Mapping the Atari
- First edition
- Author: Ian Chadwick
- Language: English
- Subject: Atari 8-bit
- Publisher: COMPUTE! Books
- Publication date: 1983, 1985
- Publication place: United States
- ISBN: 0-87455-004-1
- OCLC: 13271042
- Dewey Decimal: 005.265 19
- LC Class: QA76.8.A82 C424 1985

= Mapping the Atari =

Instructional publication

Mapping the Atari, written by Ian Chadwick and published by COMPUTE! Books in 1983, is an address-by-address explanation of the memory layout of the Atari 8-bit computers. The introduction is by Optimized Systems Software co-founder Bill Wilkinson.

The book covers the 64K address space of the system's 6502 processor from low to high, including addresses used by the operating system or mapped to hardware registers, as well as how to use them. For example, location 756 (2F4) CHBAS contains the starting memory address that tells ANTIC where to find the character set. The author explains how to use this feature to build custom character sets.

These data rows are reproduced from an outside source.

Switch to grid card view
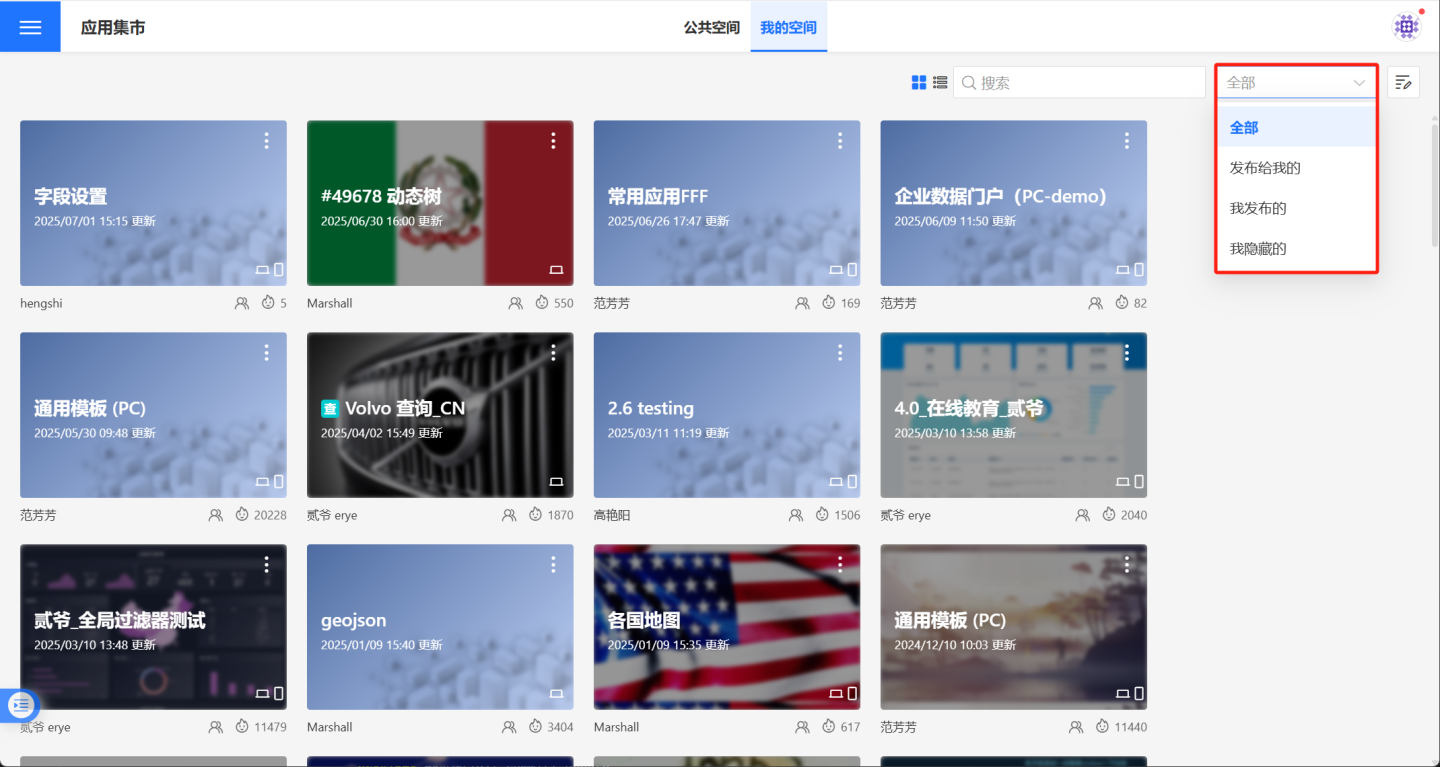This screenshot has width=1440, height=767. (x=919, y=83)
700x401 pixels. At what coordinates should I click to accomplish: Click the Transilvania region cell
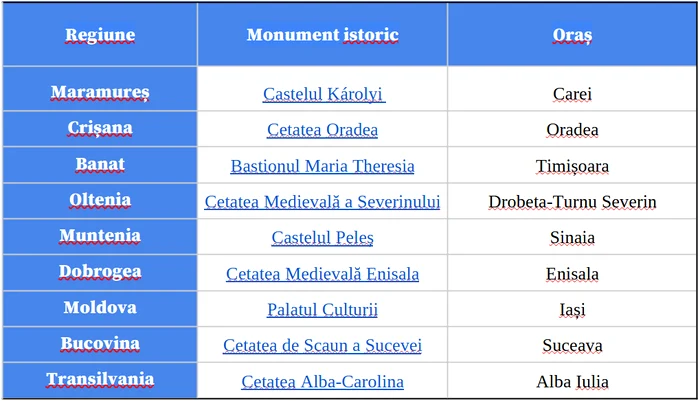[x=100, y=380]
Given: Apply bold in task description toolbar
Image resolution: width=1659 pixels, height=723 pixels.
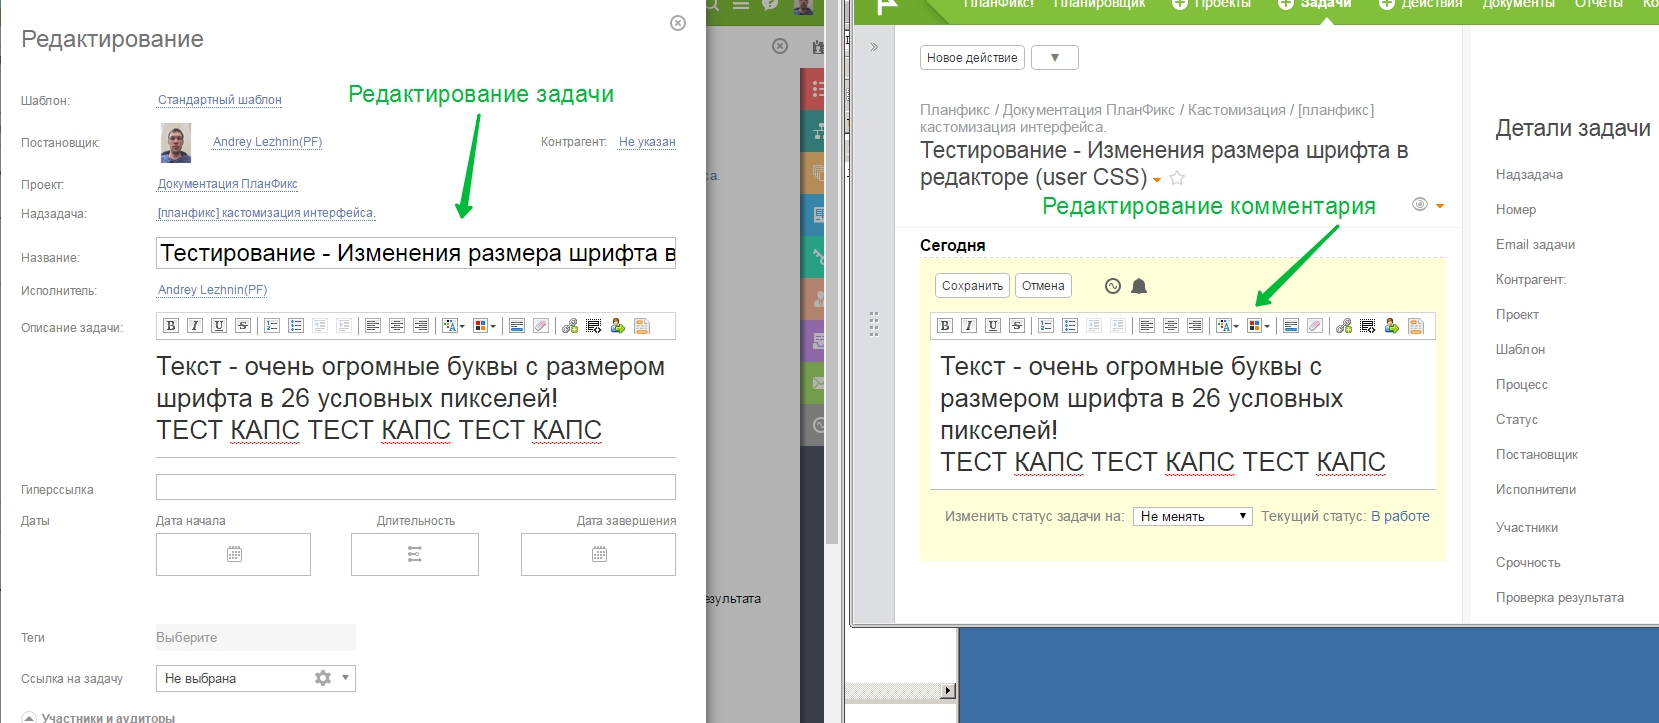Looking at the screenshot, I should click(x=171, y=326).
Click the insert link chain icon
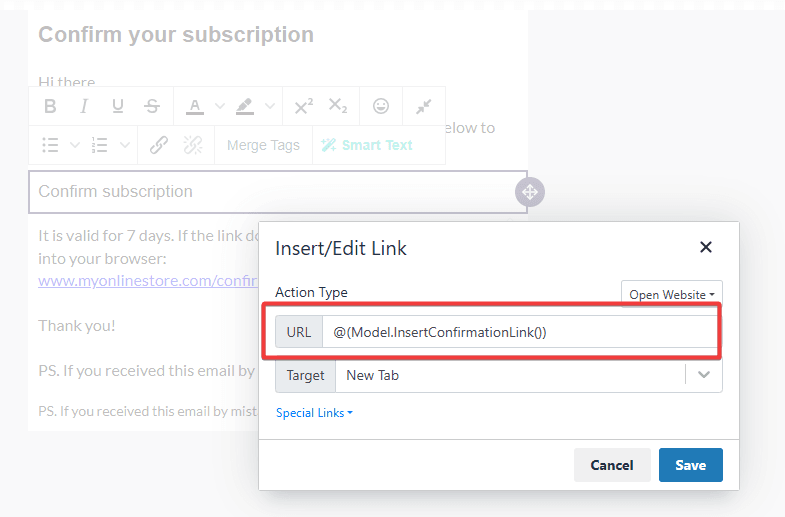 pyautogui.click(x=159, y=145)
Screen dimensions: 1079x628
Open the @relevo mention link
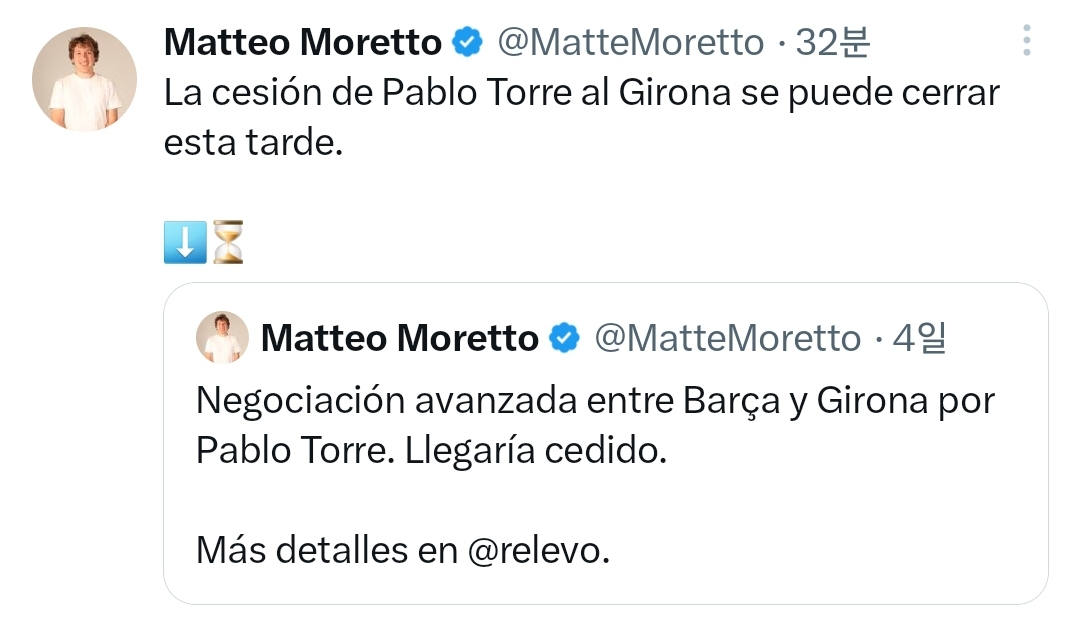point(539,550)
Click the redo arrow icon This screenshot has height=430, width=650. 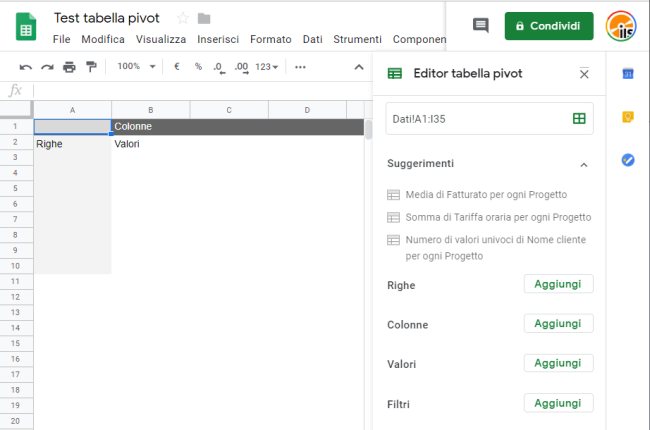(47, 67)
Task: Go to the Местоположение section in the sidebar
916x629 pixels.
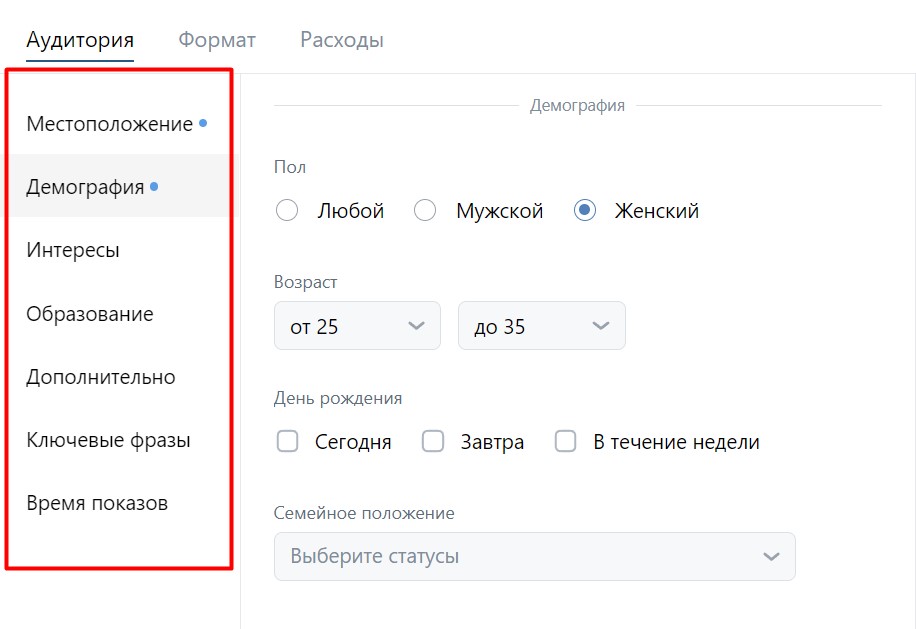Action: [110, 124]
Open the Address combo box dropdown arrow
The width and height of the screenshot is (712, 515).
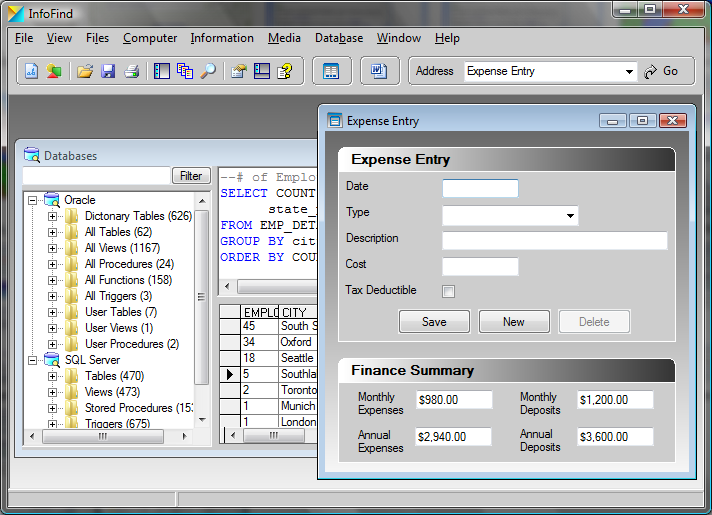(629, 72)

An updated version covering changes to the operating system and newer machines like the 130XE followed in 1985. Antic magazine serialized the book in 1989 and 1990.

==Reception==
The Addison-Wesley Book of Atari Software 1984 recommended Mapping the Atari, calling it "the most valuable reference book for machine language programmers". Joe Decuir recommended the book to software developers, along with De Re Atari, "when you're trying to figure out where everything is". Antic introduced the serialized version of the book as follows:

Ian Chadwick's "Mapping The Atari" has been one of the core references for Atari 8-bit programmers since the first edition was published in 1983... But it is much more than that. It is a virtual encyclopedia of indispensable information about the inner workings of the Atari.